13. Tag: Hoi An Beach und Flug nach Kambodscha

Hoi An Beach und Flug nach Kambodscha

13. Tag Dienstag – Hoi An mit Sonne

Leider werden wir auch im Urlaub um 7 Uhr wach, aber wenigstens hat der tropische Regen, der die ganze Nacht auf die Blätter der Bananenstauden vor unserer Terrasse gepladdert hat, aufgehört. Und: Wir sehen das erste Mal seit Hue heute tatsächlich blauen Himmel und es soll auch 27 Grad warm werden. Es ist auch schon ganz schön warm wir als wir uns wieder auf den Weg zum Schneider machen, um die Sachen final abzunehmen und der Dame von der Post zum Versand zu übergeben. Das ist sehr praktisch, die Dame kommt in den Laden, packt die Sachen ein, man erledigt alle Formalitäten, zahlt und so Gott will kommen unsere Sachen auch in einem Vierteljahr bei uns an. Luftfracht war uns mit dem doppelten Preis nun doch zu teuer und dann gibt es die Mitbringsel halt später.

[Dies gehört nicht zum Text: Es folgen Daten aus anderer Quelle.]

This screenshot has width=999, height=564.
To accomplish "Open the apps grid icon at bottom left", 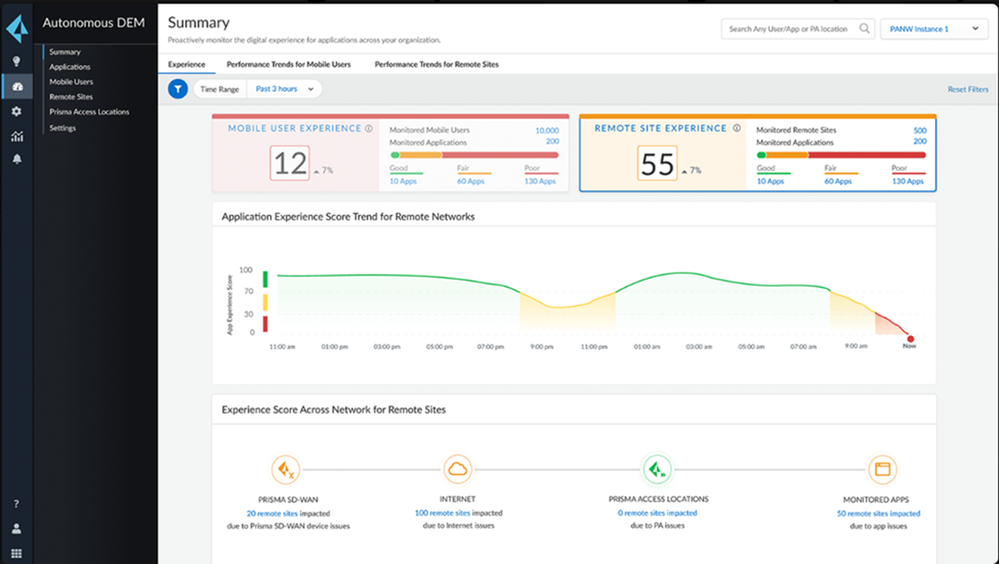I will (16, 553).
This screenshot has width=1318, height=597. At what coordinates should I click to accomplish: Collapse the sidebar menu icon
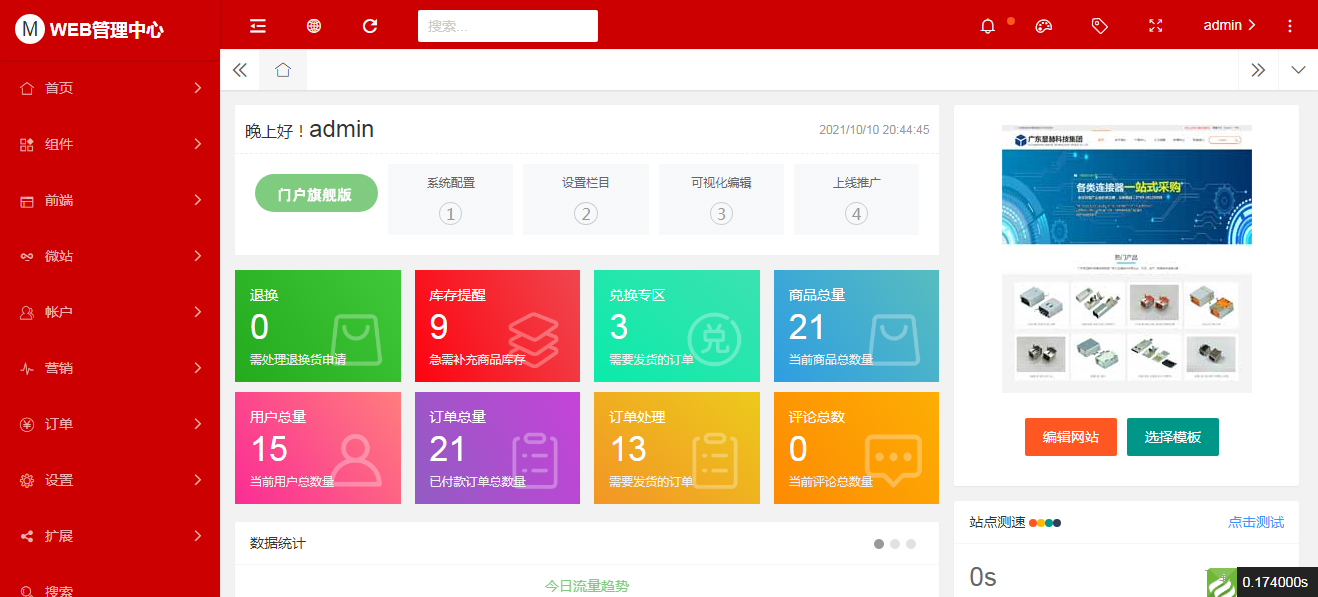[x=257, y=26]
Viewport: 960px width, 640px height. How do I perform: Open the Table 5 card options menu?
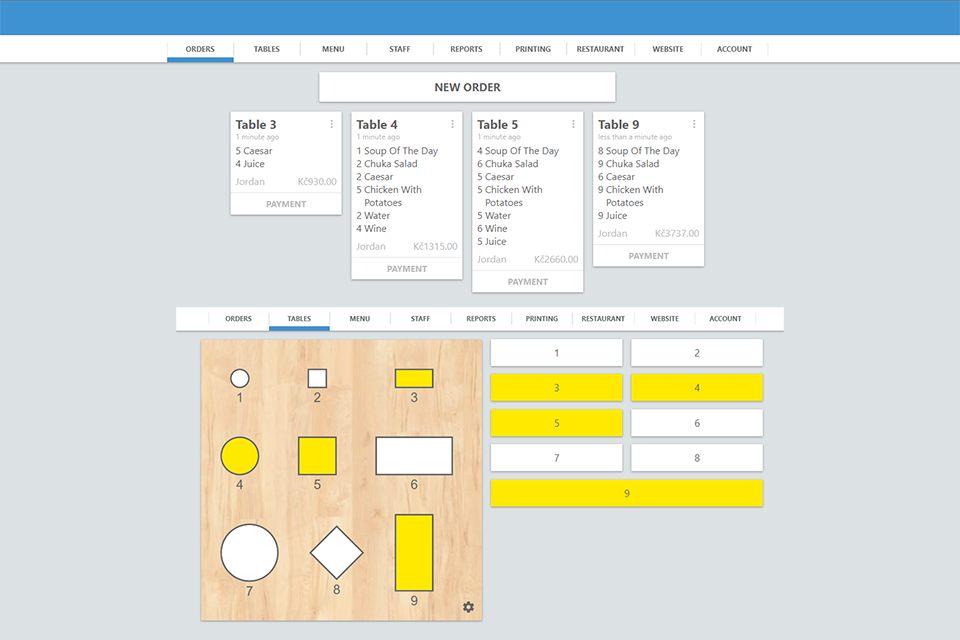coord(572,124)
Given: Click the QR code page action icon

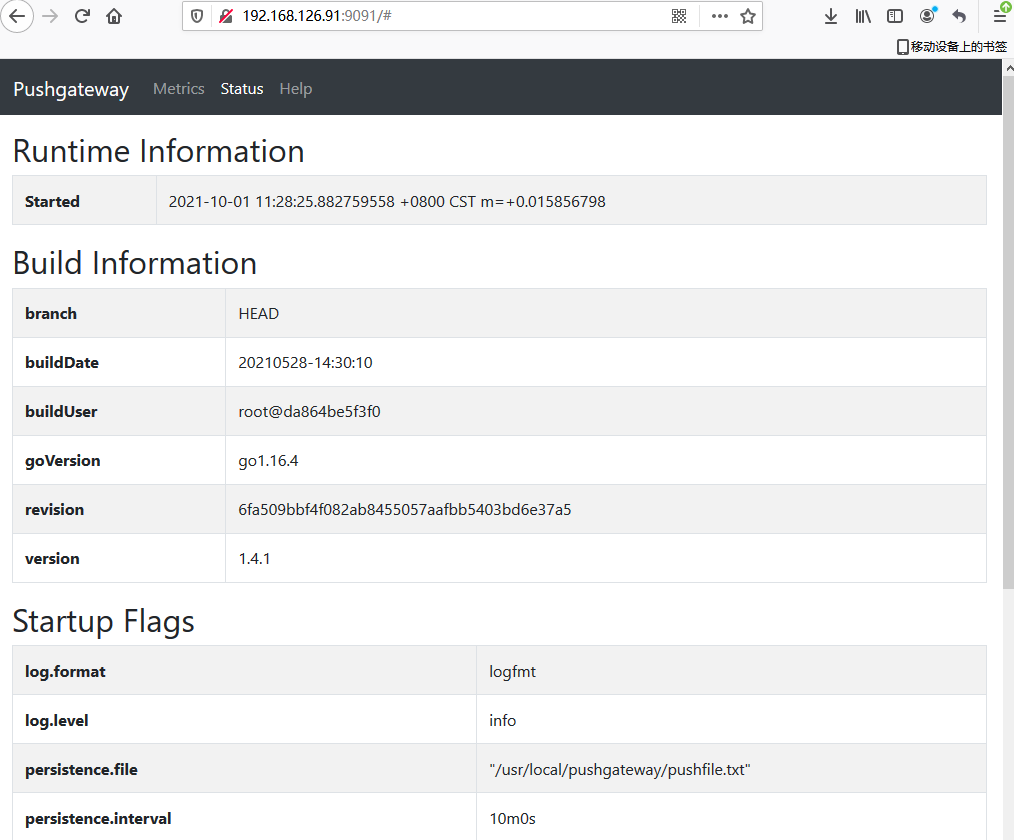Looking at the screenshot, I should 679,16.
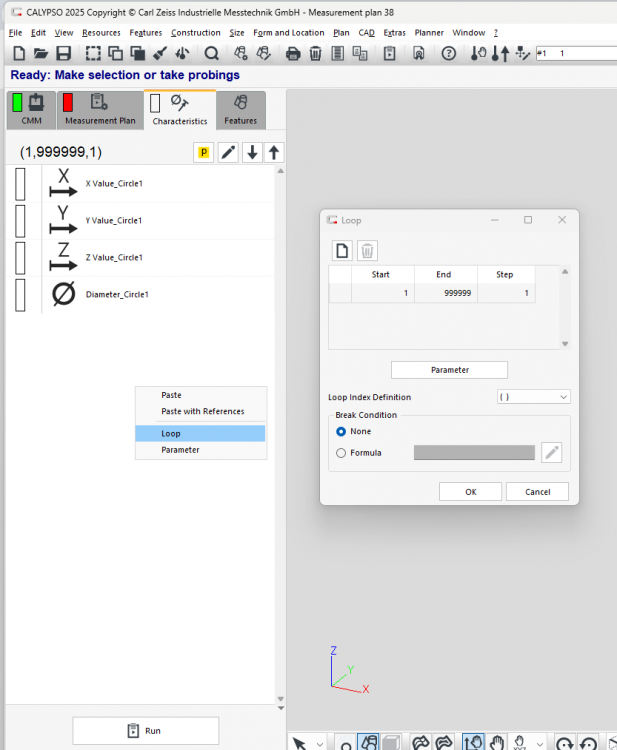Click the print icon in the toolbar
This screenshot has height=750, width=617.
(293, 53)
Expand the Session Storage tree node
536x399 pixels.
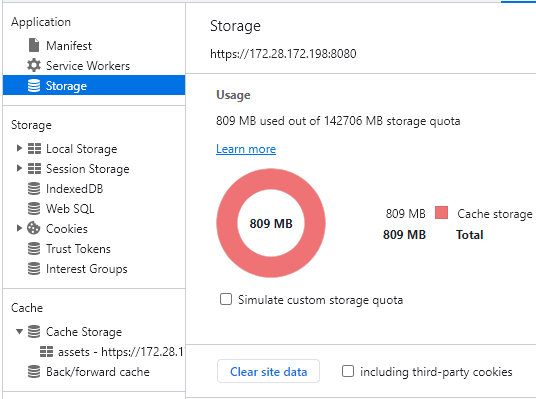19,168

Jetzt konnten wir uns endlich auf den Weg zu einem der schönsten Strände Vietnams machen. Ohne Frage ist der Strand ab dem Abschnitt, an dem keine Sandsäcke mehr zur Befestigung des Strandes liegen, sehr schön und die vorgelagerten Inseln tauchen im Laufe des Vormittags immer klarer aus dem Dunst hervor. Beim Bier sind wir zu der Übereinstimmung gekommen, dass der Strand schön ist, aber nichts, was wir noch nicht gesehen haben und leider ist es auch hier, wie in ganz Vietnam ziemlich dreckig. Es wird immer emsig gefegt und geharkt, aber der eigentliche Müll nicht eingesammelt. Macht aber auch wenig Sinn, da selbst das Müllauto den gesammelten Müll am Ende der Tour einfach irgendwo abkippt und dieser dann von Hunden und frei herumlaufenden Kühen in alle Windrichtungen verteilt wird.

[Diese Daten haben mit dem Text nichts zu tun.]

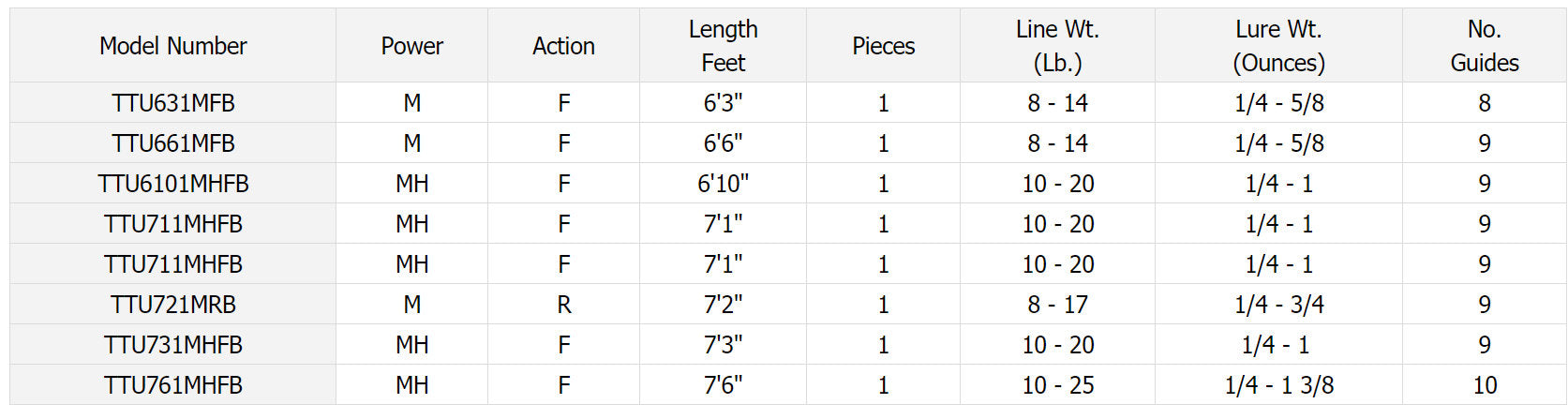Select the R action cell
The image size is (1568, 419).
[563, 305]
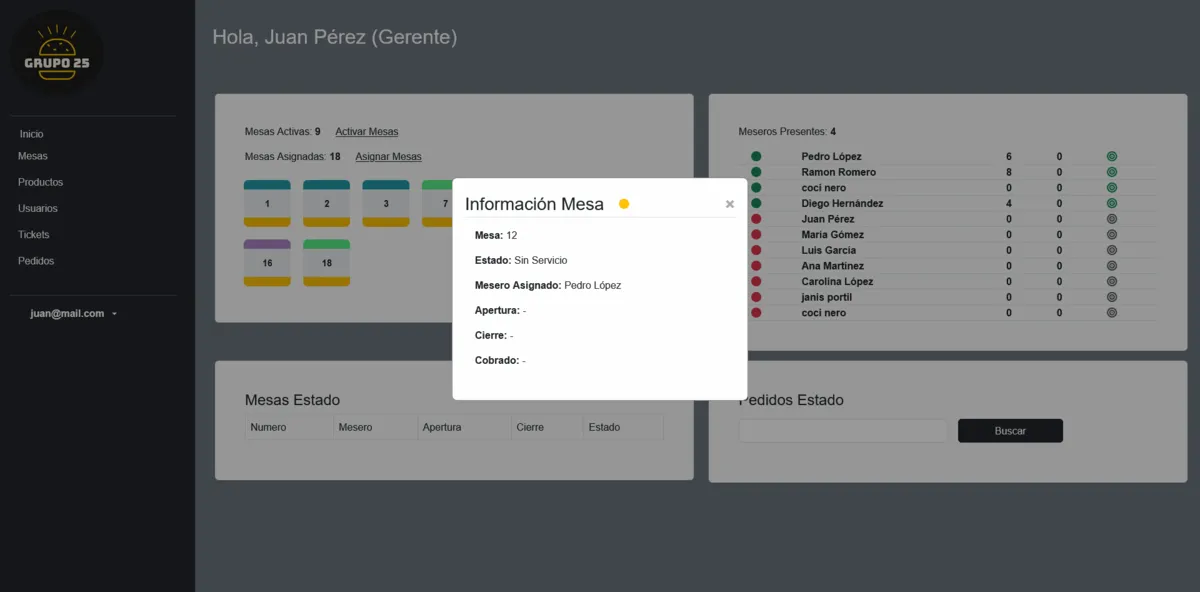The height and width of the screenshot is (592, 1200).
Task: Open table 16 tile with purple top
Action: click(x=267, y=263)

Nach einem kurzen Stopp im Guesthouse geht es per private car (es ist der Mann unsere Rezeptionistin) in das ca. 1 Stunde entfernte Danang, von wo es um 16h nach Kambodscha, nach Angkor Watt geht.  Erstaunlicherweise haben wir am Flughafen noch eine sehr gute Pho Suppe und die wohl bisher besten Frühlingsrollen in Vietnam gegessen.

In Kambodscha angekommen liefen die Einreiseformalitäten relativ problemlos innerhalb einer Stunde ab, abgesehen davon, dass wir im Flughafen nicht alle benötigten Formulare wie “arrival” und “customs clearance” bekommen haben, was zu Verzögerungen geführt hat. Die benötigten 30 US Dollar für das Visum kann man auch gleich am Flughafen aus dem Automaten ziehen, also auch kein Problem.

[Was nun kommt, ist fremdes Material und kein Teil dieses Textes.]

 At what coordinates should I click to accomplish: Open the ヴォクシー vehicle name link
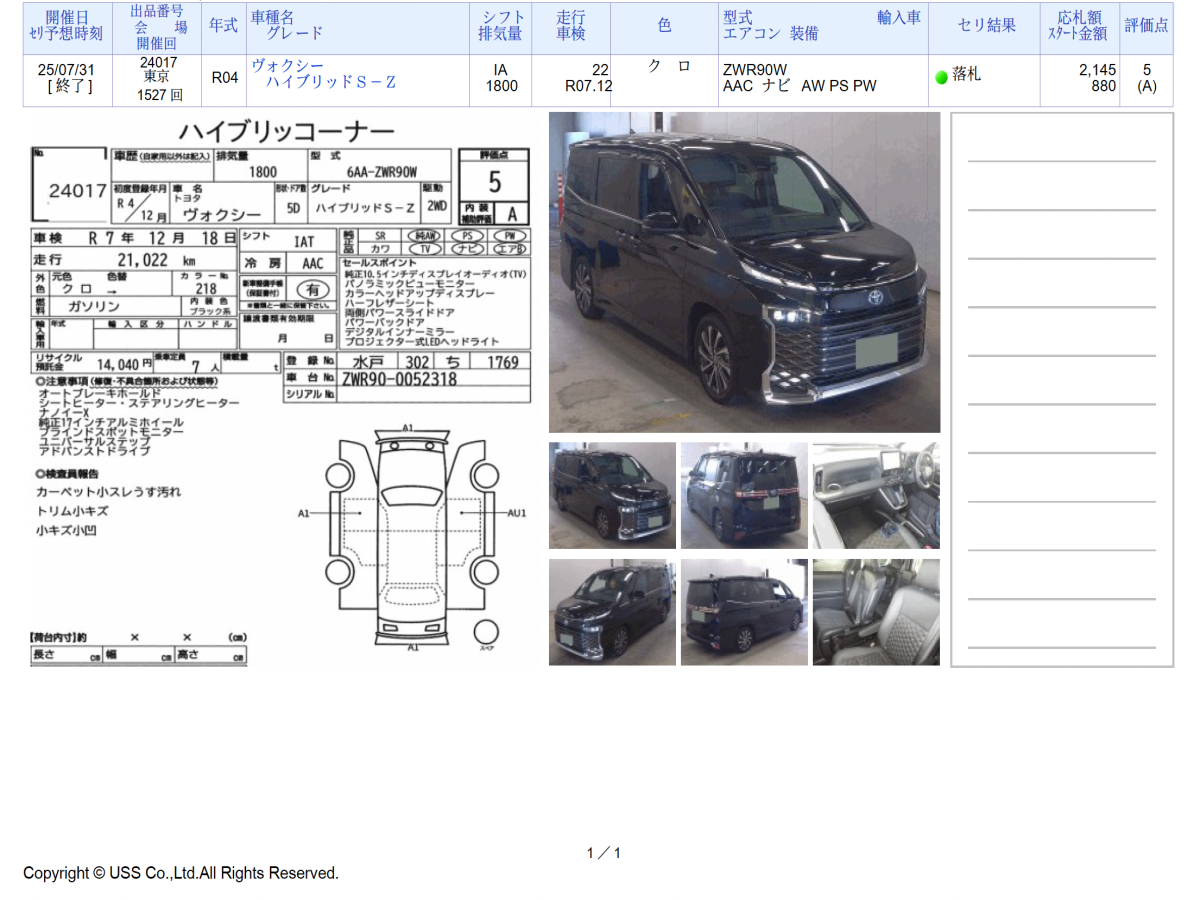coord(287,65)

Am Airport gibt es eine zentrale Taxi Stelle, bei der man gleich das Taxi in die Stadt zahlt, pauschal 7$ und einem dann ein Fahrer zugewiesen wird.  Die Einflugschneise in die Stadt ist gesäumt von grossen Hotels, die alle eine grandiose Weihnachtsbeleuchtung aufgefahren haben, die alles in den Schatten stellt, was ich in Deutschland bisher gesehen habe.

Fliegen, auch wenn es nur knapp 1,5 Stunden ist, ist doch immer anstrengend, deshalb gab es nur noch ein Bier und das erste kambodschanische Essen in unserem Hotel “The Rose Apple Boutique”. Ein sehr schönes, geschmackvoll eingerichtetes Hotel, bei dem aber leider der schöne Style in den Zimmern anscheinend nicht weitergeführt wurde Unseres zumindest wirkt sehr simpel und schlicht und es gibt weder Minibar noch Flip-Flops.

Fazit Hoi An: Den heutigen Tag hatte ich bei meiner Reiseplanung als Strandtag eingeplant und freue mich, dass es geklappt hat. Trotz des schönen Strandes sind wir aber keine Fans von Hoi An geworden, denn bei 1800 km Küstenlinie gibt es den schönen Strand sicher auch noch woanders. Auf der Fahrt zum Flughafen hat uns Danang als moderne Großstadt relativ gut gefallen und hier würden wir uns gerne beim nächsten Mal umsehen wollen.